Information provided -
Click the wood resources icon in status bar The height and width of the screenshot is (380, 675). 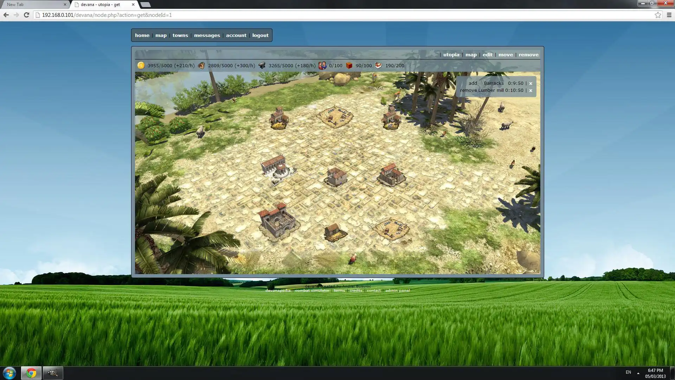coord(201,65)
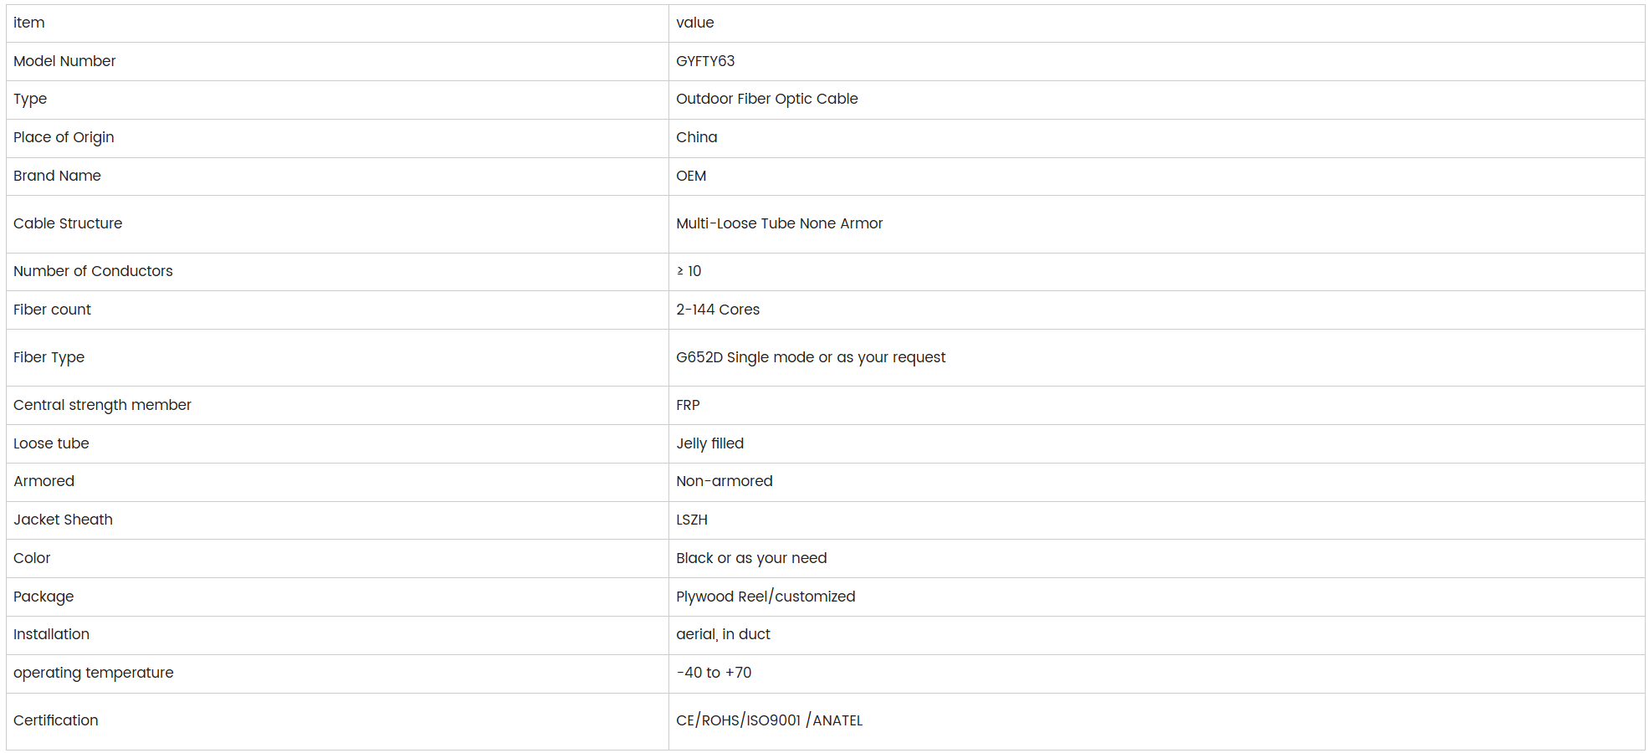
Task: Select the Model Number value GYFTY63
Action: [x=705, y=61]
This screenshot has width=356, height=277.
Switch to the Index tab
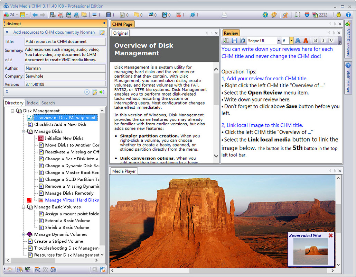pos(32,103)
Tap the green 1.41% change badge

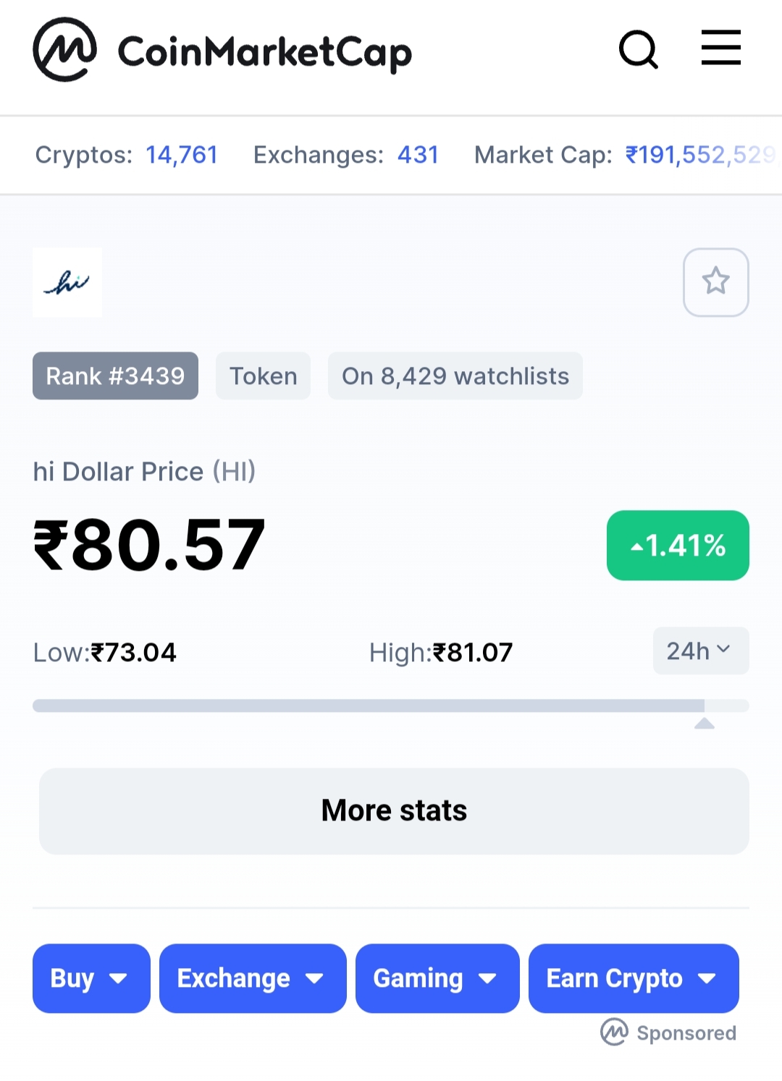[x=678, y=546]
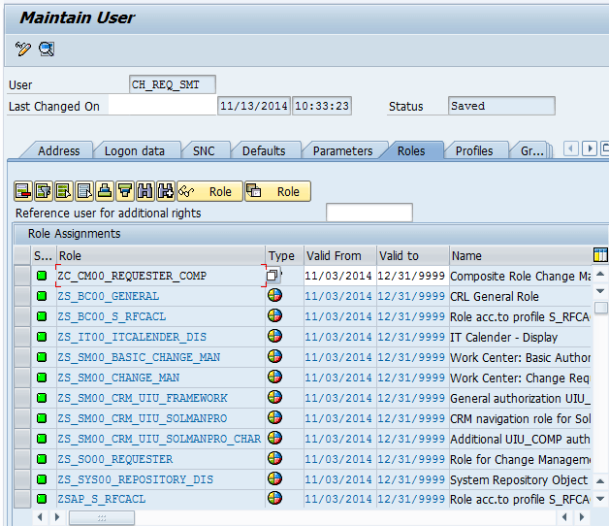Select the row of ZS_SO00_REQUESTER role
The height and width of the screenshot is (526, 609).
pyautogui.click(x=24, y=459)
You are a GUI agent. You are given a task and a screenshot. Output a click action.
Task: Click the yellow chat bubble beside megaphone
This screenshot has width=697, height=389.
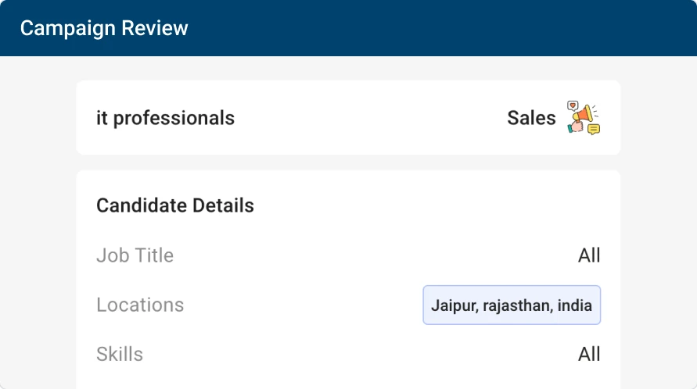pos(594,129)
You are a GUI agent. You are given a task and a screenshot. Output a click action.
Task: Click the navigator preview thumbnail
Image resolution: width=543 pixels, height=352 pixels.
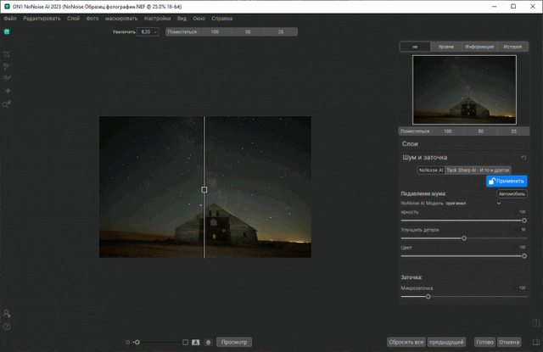[463, 89]
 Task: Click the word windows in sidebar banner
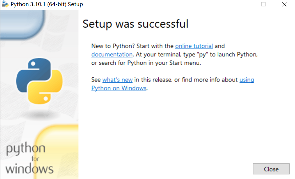29,168
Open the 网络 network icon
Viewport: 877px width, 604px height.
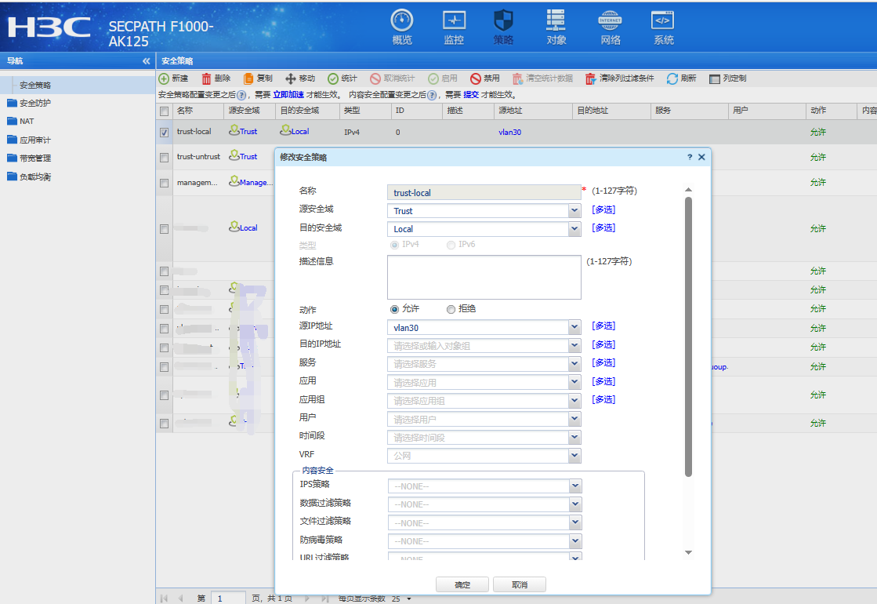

What is needed - Word for word, repeat only the lines from the line containing "This screenshot has width=356, height=277." through the end of the data, without any pictures.

Solution below -
This screenshot has width=356, height=277.
Switch to the Index tab
pos(32,103)
Tap the green 1.41% change badge

[x=678, y=546]
Select the row of ZS_SO00_REQUESTER role
The height and width of the screenshot is (526, 609).
pyautogui.click(x=24, y=459)
You are a GUI agent. You are given a task and a screenshot. Output a click action.
Task: Click the yellow chat bubble beside megaphone
This screenshot has width=697, height=389.
pos(594,129)
You are a GUI agent. You are given a task and a screenshot. Output a click action.
Task: Click the navigator preview thumbnail
Image resolution: width=543 pixels, height=352 pixels.
[463, 89]
 Task: Click the word windows in sidebar banner
29,168
Open the 网络 network icon
Viewport: 877px width, 604px height.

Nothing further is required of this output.